Sheaf Neural Networks equip graph structures with a cellular sheaf: a geometric structure which assigns local vector spaces (stalks) and a linear learnable restriction/transport maps to nodes and edges, yielding an edge-aware inductive bias that handles heterophily and limits oversmoothing. However, common Neural Sheaf Diffusion implementations rely on SVD-based sheaf normalization and dense per-edge restriction maps, which scale with stalk dimension, require frequent Laplacian rebuilds, and yield brittle gradients. To address these limitations, we introduce Polynomial Neural Sheaf Diffusion (PolyNSD), a new sheaf diffusion approach whose propagation operator is a degree-K polynomial in a normalised sheaf Laplacian, evaluated via a stable three-term recurrence on a spectrally rescaled operator. This provides an explicit K-hop receptive field in a single layer (independently of the stalk dimension), with a trainable spectral response obtained as a convex mixture of K+1 orthogonal polynomial basis responses. PolyNSD enforces stability via convex mixtures, spectral rescaling, and residual/gated paths, reaching new state-of-the-art results on both homophilic and heterophilic benchmarks, inverting the Neural Sheaf Diffusion trend by obtaining these results with just diagonal restriction maps, decoupling performance from large stalk dimension, while reducing runtime and memory requirements.
Graph Neural Networks (GNNs) Goller & Kuchler (1996); Gori et al. (2005); Scarselli et al. (2008); Bruna et al. (2013); Defferrard et al. (2016); Velickovic et al. (2017); Gilmer et al. (2017) have become a standard tool for learning on relational data, yet they often underperform on heterophilic graphs (Zhu et al., 2020) and suffer from oversmoothing (Nt & Maehara, 2019;Rusch et al., 2023) when stacked deeply.
A possible solution provided by (Bi et al., 2024) is to modify the graph by rewiring the graph with homophilic edges and pruning heterophilic ones.

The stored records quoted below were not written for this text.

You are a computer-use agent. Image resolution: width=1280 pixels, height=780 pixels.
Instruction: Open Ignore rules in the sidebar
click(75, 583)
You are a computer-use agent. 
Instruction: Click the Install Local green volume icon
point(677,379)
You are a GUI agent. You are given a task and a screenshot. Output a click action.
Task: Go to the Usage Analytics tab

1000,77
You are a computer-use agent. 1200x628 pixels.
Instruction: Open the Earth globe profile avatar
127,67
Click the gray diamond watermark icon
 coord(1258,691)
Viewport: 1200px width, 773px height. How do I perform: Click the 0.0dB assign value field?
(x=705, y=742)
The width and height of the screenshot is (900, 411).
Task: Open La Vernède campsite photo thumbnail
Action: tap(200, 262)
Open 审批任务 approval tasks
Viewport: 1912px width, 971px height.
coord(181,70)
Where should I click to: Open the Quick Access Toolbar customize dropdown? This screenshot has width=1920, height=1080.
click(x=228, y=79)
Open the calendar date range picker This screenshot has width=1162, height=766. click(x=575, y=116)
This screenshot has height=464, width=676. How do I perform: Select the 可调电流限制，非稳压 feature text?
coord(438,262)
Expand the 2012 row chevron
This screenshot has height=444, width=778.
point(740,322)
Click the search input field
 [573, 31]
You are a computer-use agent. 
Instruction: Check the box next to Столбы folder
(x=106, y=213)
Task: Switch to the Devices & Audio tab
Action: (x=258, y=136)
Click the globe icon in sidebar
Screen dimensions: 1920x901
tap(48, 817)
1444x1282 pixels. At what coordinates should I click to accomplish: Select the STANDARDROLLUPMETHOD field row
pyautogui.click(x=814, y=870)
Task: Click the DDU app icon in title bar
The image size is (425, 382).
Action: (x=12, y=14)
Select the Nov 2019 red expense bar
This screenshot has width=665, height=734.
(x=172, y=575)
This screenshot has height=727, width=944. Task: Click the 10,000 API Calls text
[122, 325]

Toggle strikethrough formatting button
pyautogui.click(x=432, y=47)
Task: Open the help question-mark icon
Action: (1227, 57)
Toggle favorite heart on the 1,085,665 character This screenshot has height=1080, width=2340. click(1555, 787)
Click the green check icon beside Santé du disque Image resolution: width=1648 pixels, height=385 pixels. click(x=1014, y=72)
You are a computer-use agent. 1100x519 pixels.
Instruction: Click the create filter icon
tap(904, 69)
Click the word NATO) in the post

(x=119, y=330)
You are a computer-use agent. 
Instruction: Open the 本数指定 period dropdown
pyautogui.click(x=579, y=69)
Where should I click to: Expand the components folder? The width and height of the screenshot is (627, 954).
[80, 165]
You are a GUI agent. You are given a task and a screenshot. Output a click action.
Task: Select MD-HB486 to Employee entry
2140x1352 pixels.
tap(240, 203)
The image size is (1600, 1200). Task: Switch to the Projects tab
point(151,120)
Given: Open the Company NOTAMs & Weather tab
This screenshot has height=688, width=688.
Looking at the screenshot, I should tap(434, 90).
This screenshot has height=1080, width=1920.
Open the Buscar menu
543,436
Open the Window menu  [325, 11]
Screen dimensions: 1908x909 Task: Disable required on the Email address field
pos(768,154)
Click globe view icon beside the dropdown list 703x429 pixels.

A more principled way to avoid that, modeling heterophily in the graph’s underlying topology, is via (cellular) sheaves (Hansen & Gebhart, 2020;Bodnar et al., 2022): each node/edge carries a local feature space (a stalk) and edges carry linear restriction maps that specify how to align and compare features across incidences. The resulting sheaf Laplacian implements transport-aware diffusion that can better accommodate heterophily than conventional, isotropic graph filters. However, existing neural sheaf-diffusion layers are (i) effectively one-step propagators, (ii) rely on dense, per-edge restriction maps, (iii) require heavy normalizations or even decompositions during training, and (iv) their performance is highly dependent on the stalk’s high-dimensionality. These factors inflate parameters and runtime, couple cost and stability to the stalk dimension, and can yield brittle optimization.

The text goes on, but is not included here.